Indeed, the whole whistleblower affair has blown up because whistleblowers feel they have to make a disclosure for the purpose of patient safety in an unsupporting environment, often directly to the media, because nobody listens to them at best, or they get subject to detrimental behaviour (humiliation or bullying, for example) at worst. Clinical staff will not wish to get involved in lengthy GMC investigations about their hospital, and it would be interesting to see how many the actual number which have resulting in any form of sanction actually is. This is even amidst the backdrop that more than half of nurses believe their NHS ward or unit is dangerously understaffed, according to a recent survey, reported in February 2013. The Nursing Times conducted an online poll of nearly 600 of its readers on issues such as staffing, patient safety and NHS culture. Three-quarters had witnessed what they considered “poor” care over the past 12 months, the survey found. Understaffing in clinical wards has been identified as a cause of nurses working at a pace beyond what they are comfortable with, and the subsequent effects on patient safety are succinctly explained by Jenni Middleton (@NursingTimesEd) and colleagues in their video for the “Nursing Times Speak Out Safely” campaign.
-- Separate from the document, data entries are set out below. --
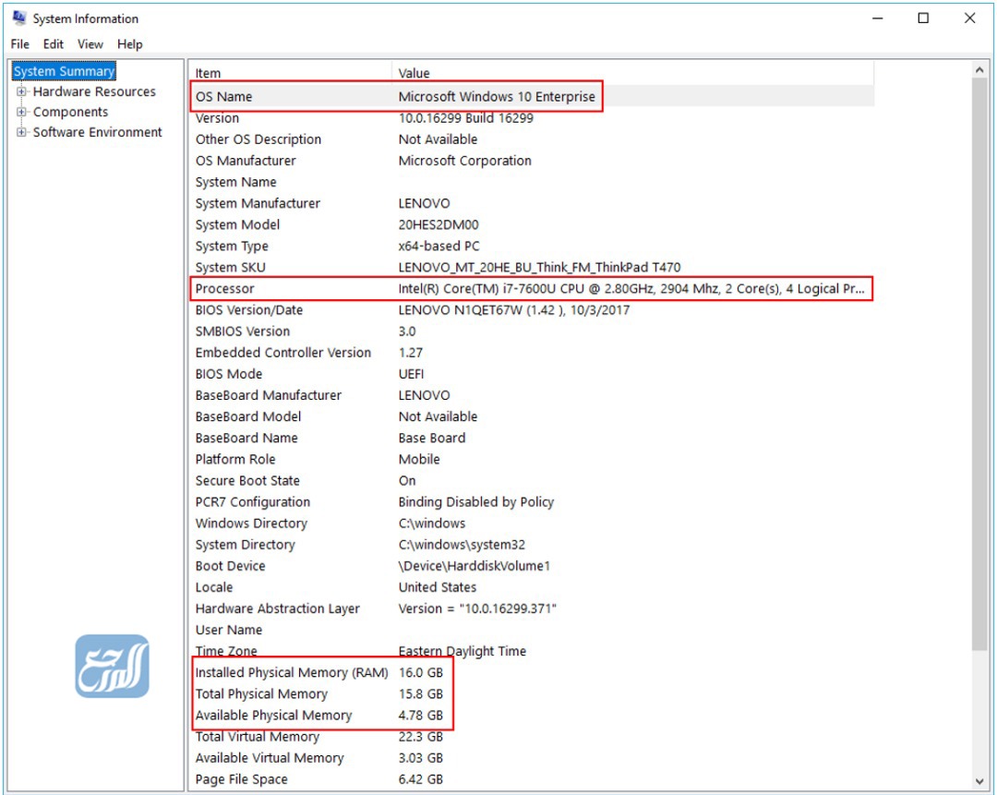
Task: Open the File menu
Action: (x=21, y=43)
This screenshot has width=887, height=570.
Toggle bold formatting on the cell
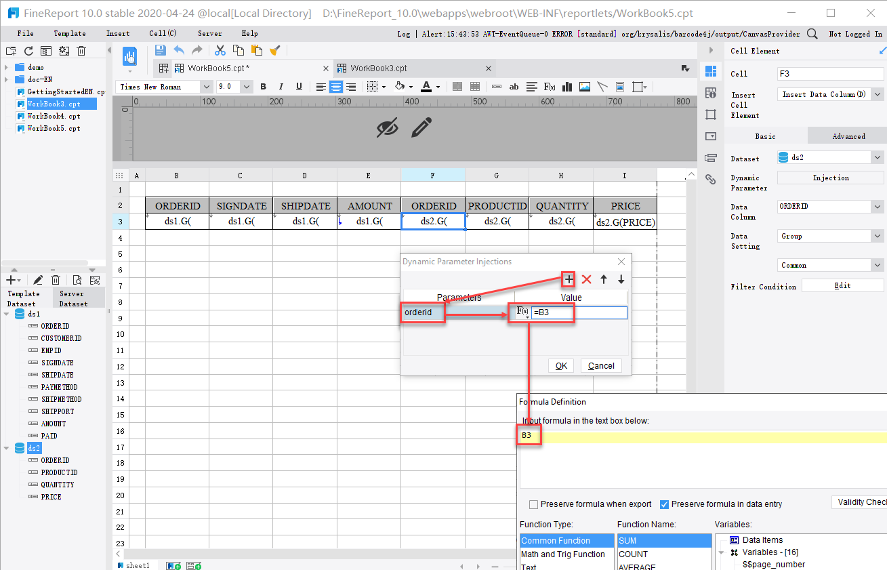263,87
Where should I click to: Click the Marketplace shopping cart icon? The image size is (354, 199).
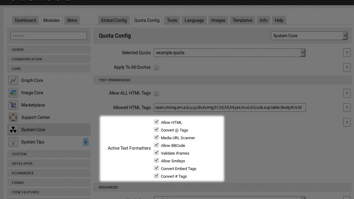[13, 105]
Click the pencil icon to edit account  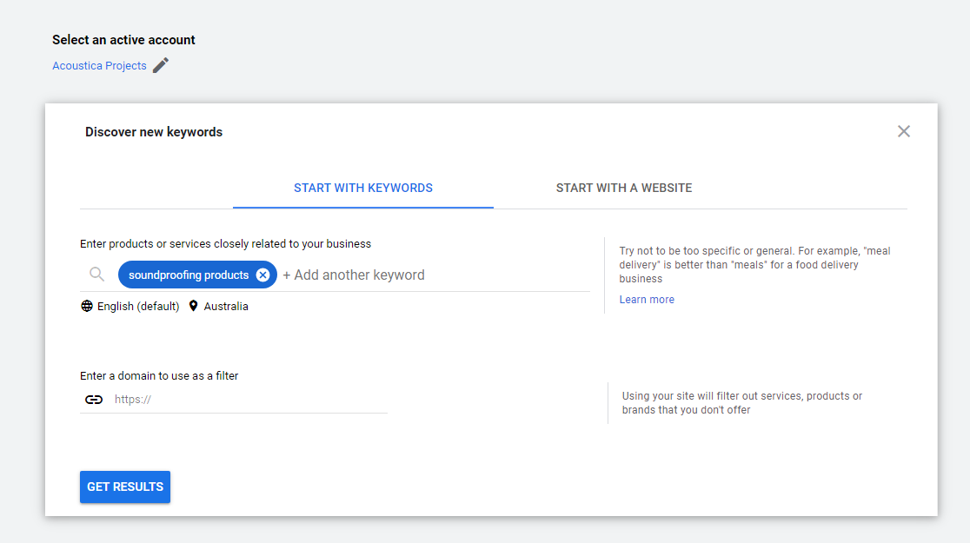pyautogui.click(x=161, y=65)

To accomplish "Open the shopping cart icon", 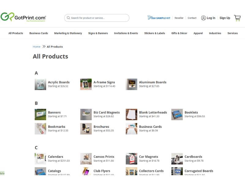I will pos(237,18).
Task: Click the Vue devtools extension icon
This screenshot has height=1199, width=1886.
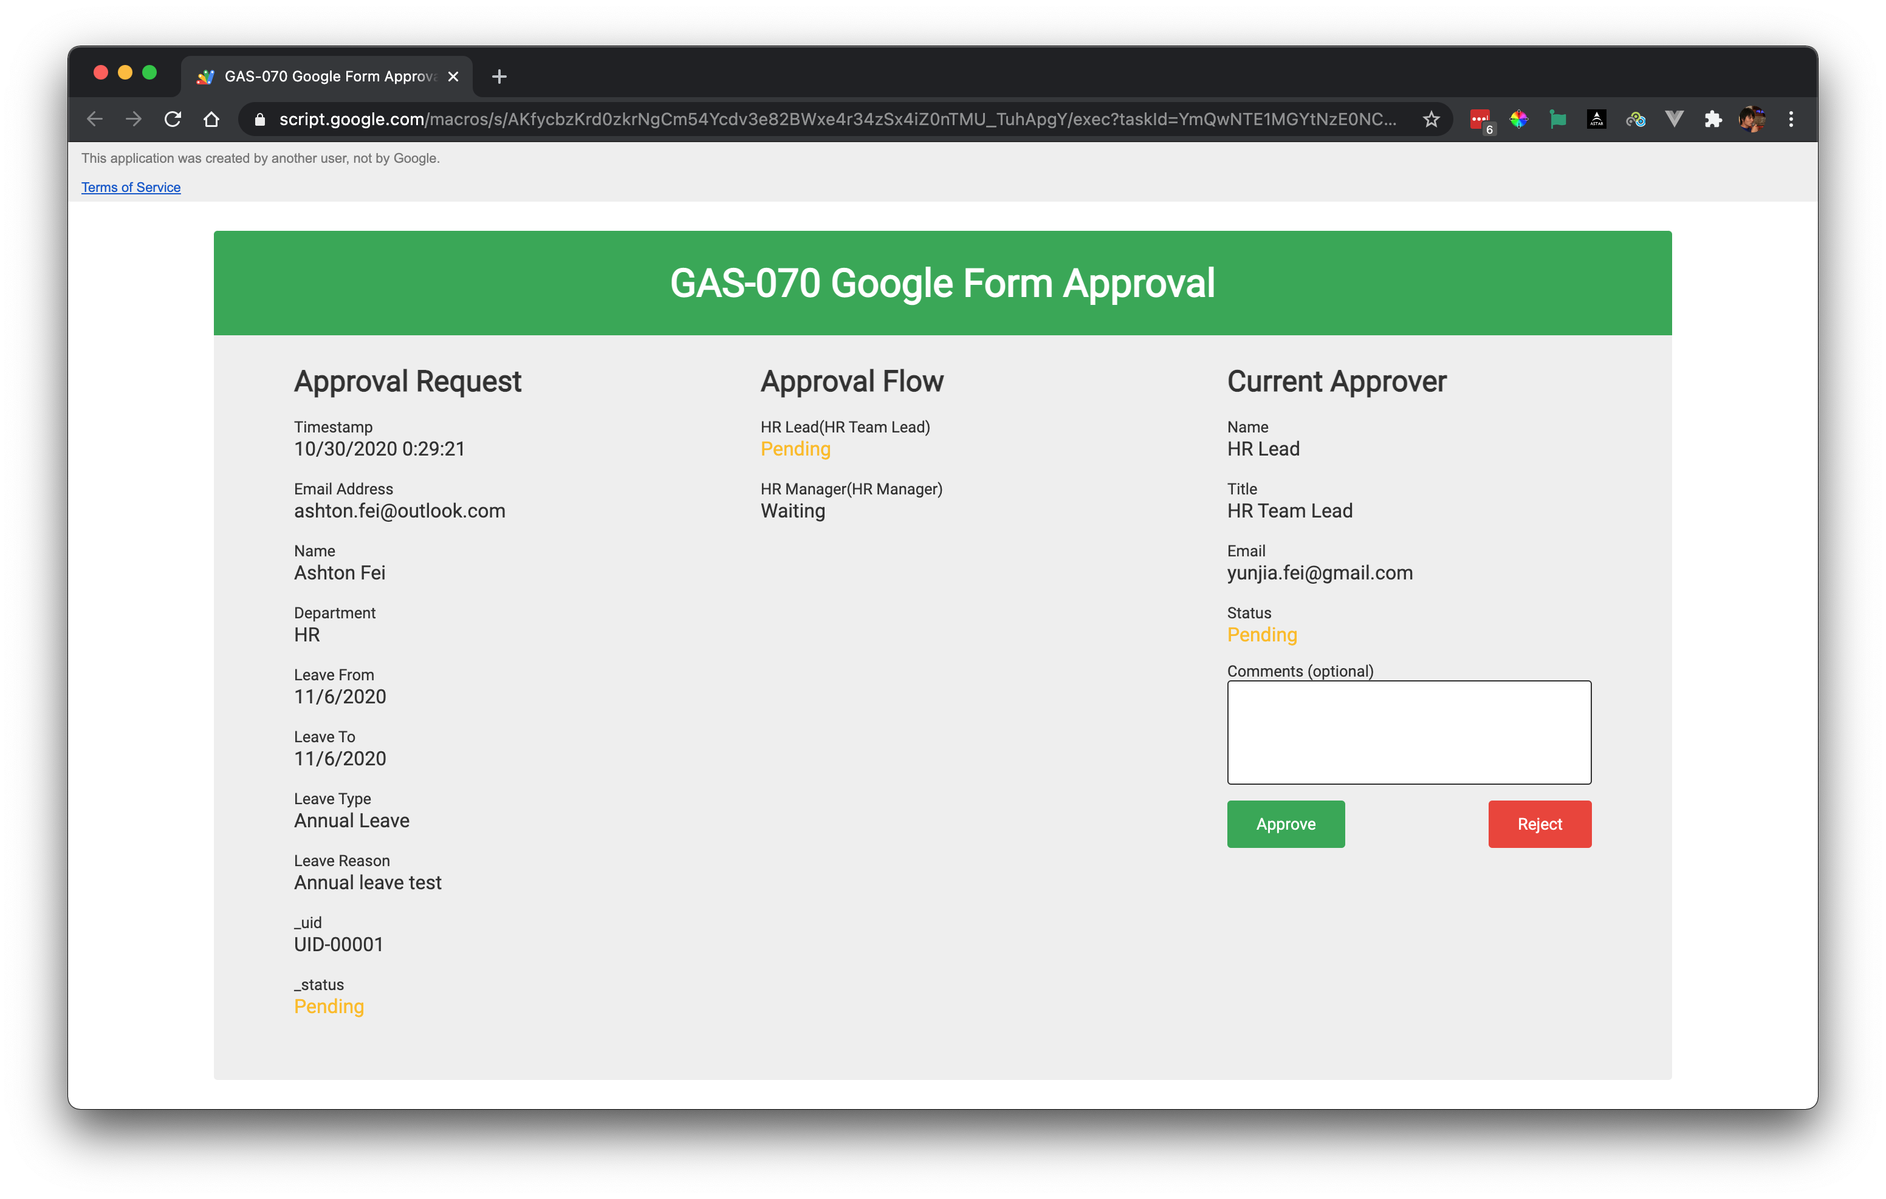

In the same way, the cure for recession may not be more spending (this is a moot point), the answer to a failure of medical regulation may not be yet further regulation. The temptation is to add an extra layer of regulation, such as an OFHOSP body which goes round investigating hospitals, but we have already introduced a ‘Chief Inspector of Hospitals’. At worst, further regulation encourages a culture of intimidation and secrecy, and Prof Clare Gerada clearly does not believe the NHS being caught up in yet further regulation is practicable or advisable:

Clare Gerada

And yet most would agree, following Mid Staffs and the revelations over CQC at the weekend that ‘doing nothing is NOT an option’ (while conceding that a “moral panic” response cannot be appropriate either.) The fundamental problem is that this policy gives all the impression of being designed in response to a crisis, how acute medics work in ‘firefighting’. Likening patient safety to the economy, it might be more fruitful to focus attentions to the other end of the system. This is the patient safety equivalent of turning attention from redistributive (or even punitive) taxation to predistribution measures such as the living wage. Some advocates call for a greater emphasis on compassion, and reducing the number of admissions seen in the Medical Admissions Unit or A&E, but in a sense we are coming full-circle again in the underlying argument of an under-resourced ward being an unsafe one. Transplant on this a political mantra that the main parties have had divergent views about whether NHS spending is adequate now or has been adequate before, in apparent contradiction to the nearly £3bn savings which were not ploughed back into patient care. or the £2bn suddenly found for the complex implementation of the Health and Social Care Act (2012). The existing regulatory mechanism for complaints to be made about under-resourcing affecting patient safety is there, but the intensity of the incentive for professionals using this mechanism appears to be low. Professionals will argue that they have a professional duty to maintain patient safety regardless of yet further regulation, but professionals have reported the mission creep of deprofessionalism in the NHS for some time now. Here, the medical professions have a mechanism of holding the NHS to account, and, if adverse reports were investigated quickly and acted upon, it is possible that NHS CEOs are not overly rewarded for failure. But if this mechanism is considered unfeasible, along with a “new improved” performance management system incentivising somehow ‘whistleblowing’, it’s back to the drawing board yet again.